Re: Crash of almost full ceph

Gregory Farnum <greg@xxxxxxxxxxx> · Tue, 7 Aug 2012 12:35:26 -0700

On Mon, Aug 6, 2012 at 11:23 PM, Vladimir Bashkirtsev
<vladimir@xxxxxxxxxxxxxxx> wrote:
>> Oh, I see what you're saying. Given how distributed Ceph is this is
>> actually harder than it sounds — we could get closer by refusing to
>> mark OSDs out whenever the full list is non-empty, but we could not
>> for instance do partial recovery and then stop once an OSD gets full.
>> In any case, I've made a bug (http://tracker.newdream.net/issues/2911)
>> since this isn't something I can hack together right now. :)
>> -Greg
>
> Refusing to mark OSDs out when full list is non-empty will definitely be a
> big step in right direction. It will prevent cascading failure I have
> described originally. But on other hand I think the way around complication
> of distributed nature is to have OSD itself to refuse backfill when it has
> reached full state regardless of where backfill coming from. In this case
> backfill will stall while clients activity still will be handled as per
> normal. Or OSD does not distinguish backfill requests from other OSDs and
> clients requests? Question of course is what other OSD will do when its peer
> refuses to accept backfill while it is still marked as in.
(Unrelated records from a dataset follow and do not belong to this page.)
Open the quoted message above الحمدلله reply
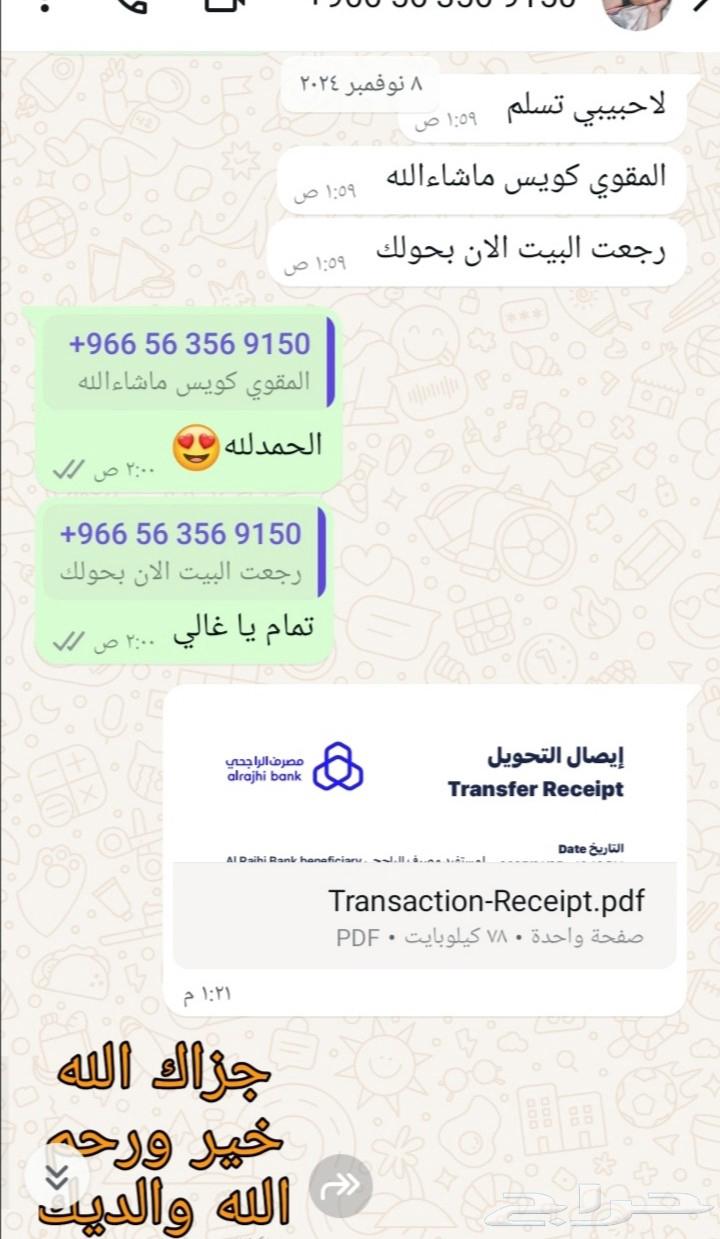This screenshot has width=720, height=1239. click(x=190, y=362)
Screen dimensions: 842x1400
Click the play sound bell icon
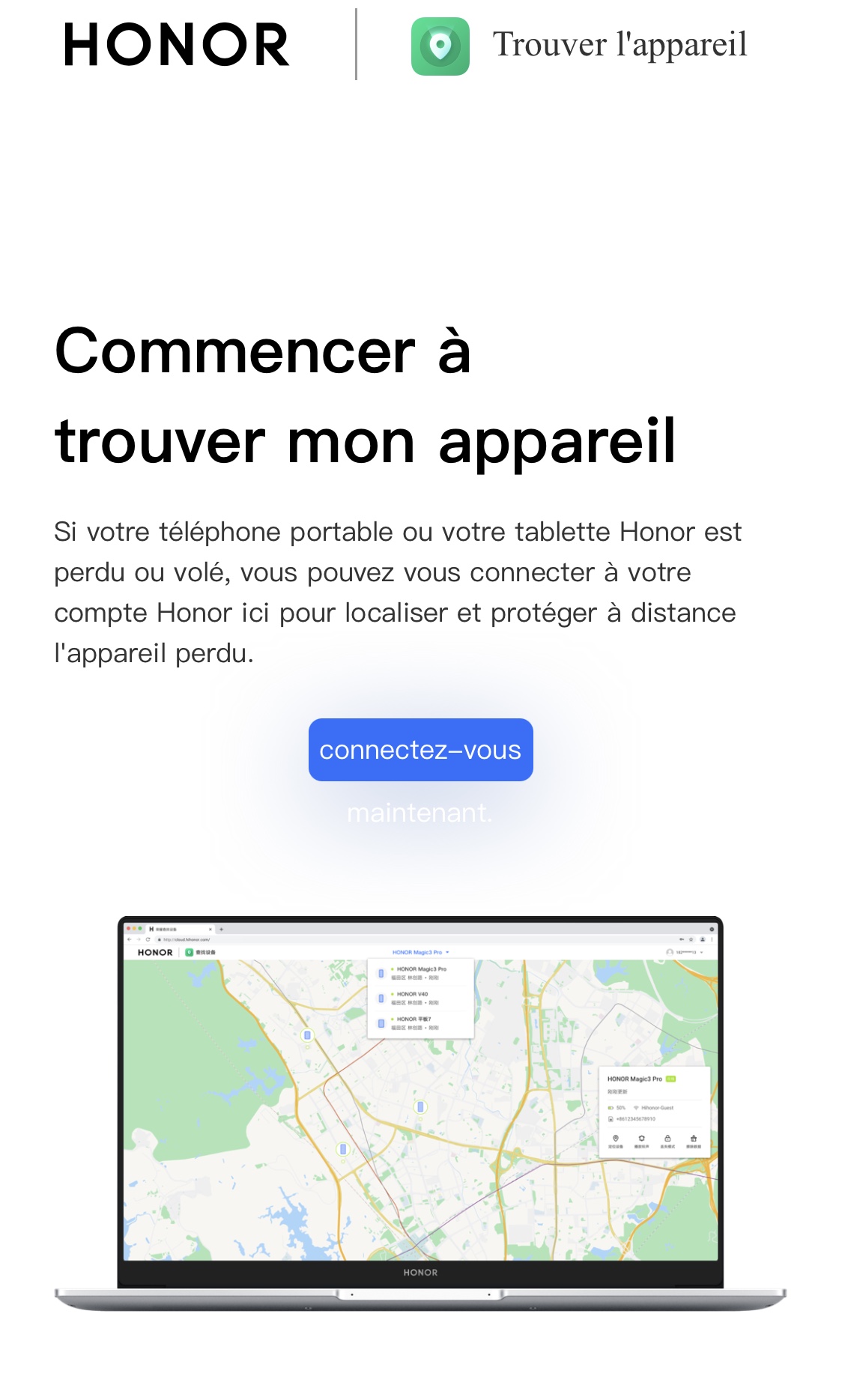point(642,1139)
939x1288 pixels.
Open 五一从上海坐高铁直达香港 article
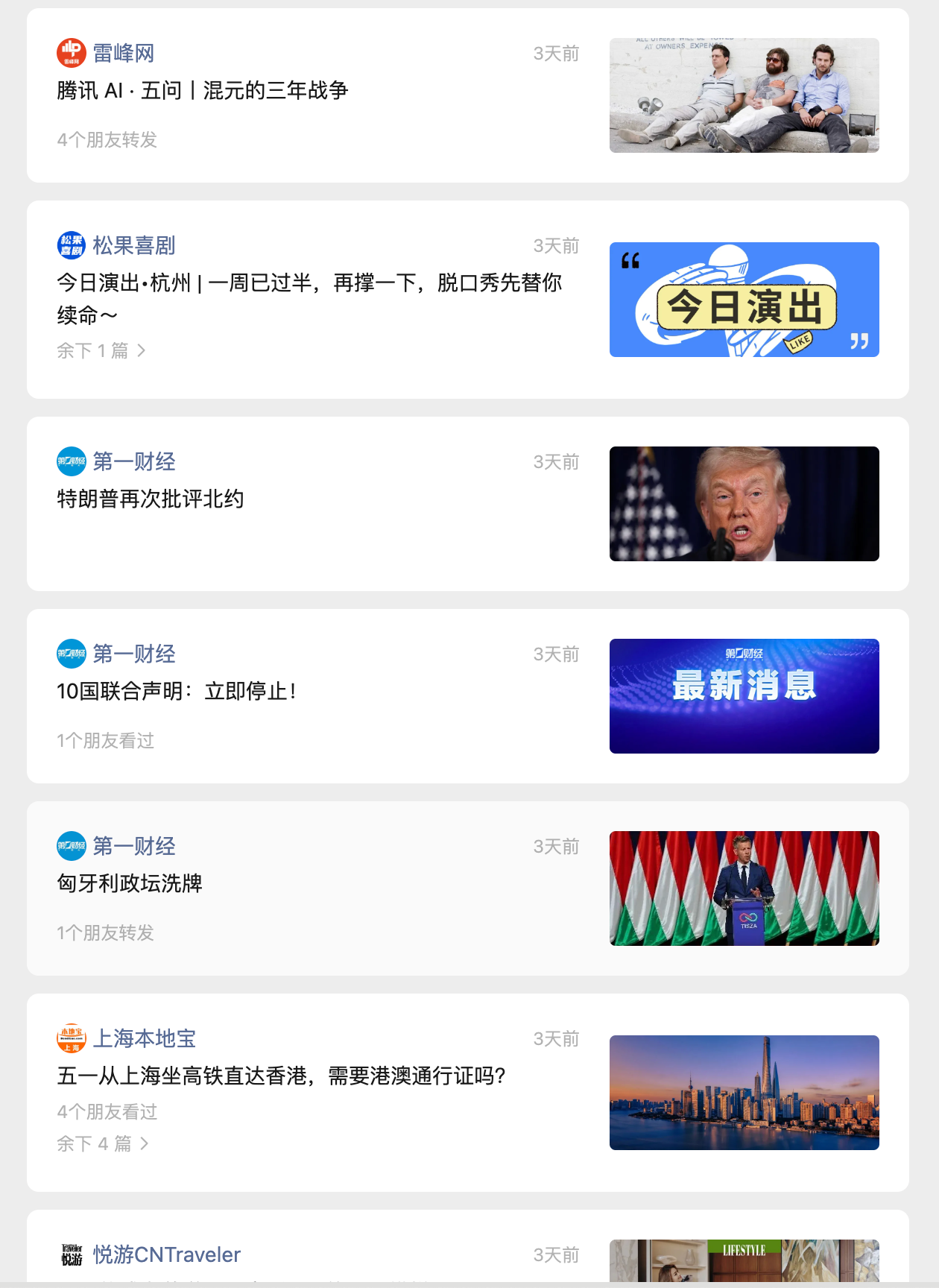point(282,1076)
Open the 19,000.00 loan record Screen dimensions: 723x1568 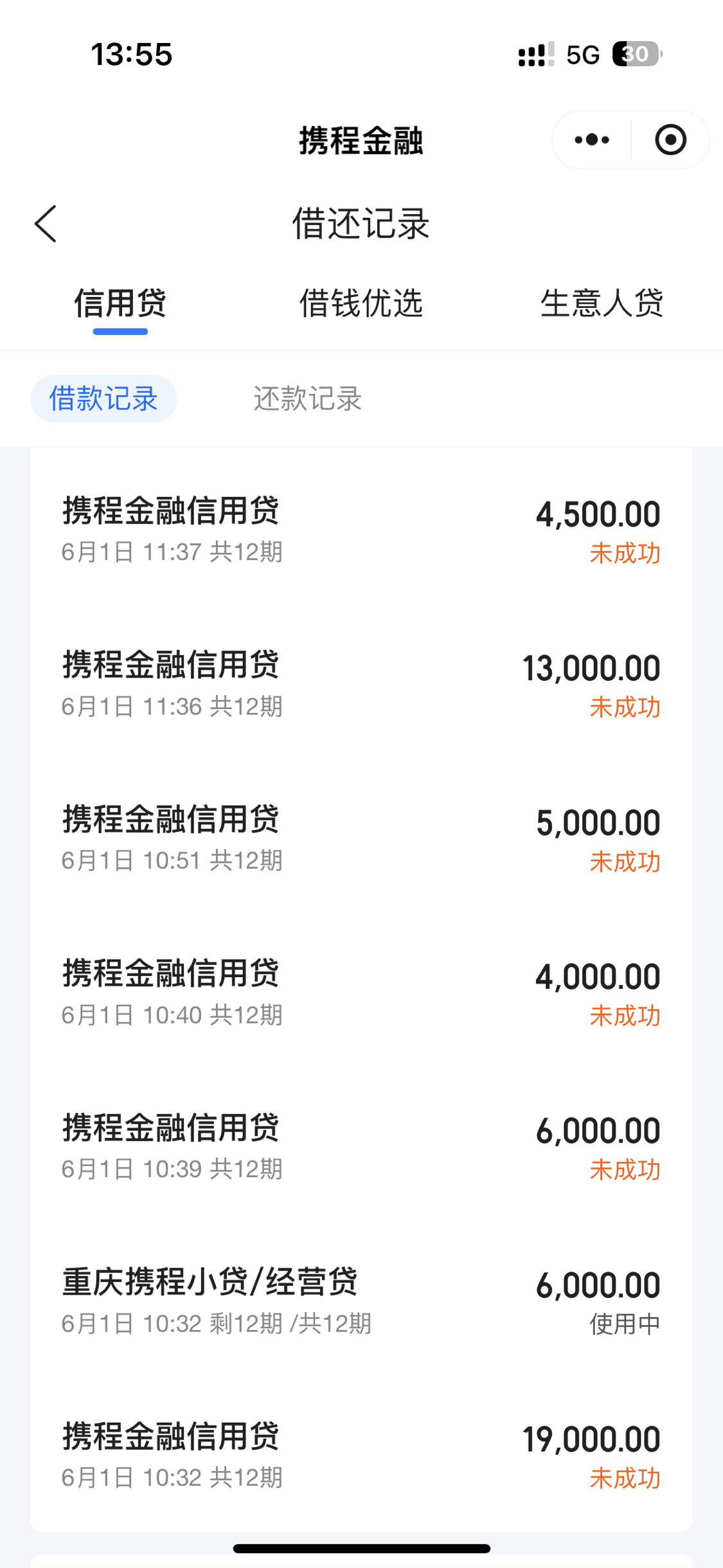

There some
> stand-off period required on OSD which sends backfill. So it looks like OSD
> should have two things:
> 1. When receiving backfill check if already full and if it is drop request,
> don't ack back.
> 2. When sending backfill if ack did not arrive in reasonable time retry
> later after some time has passed (something tells me that such functionality
> already in place).
>
> I should admit I have not read ceph code but with all experience which I
> have got with ceph it seems that it should be fairly easy to implement.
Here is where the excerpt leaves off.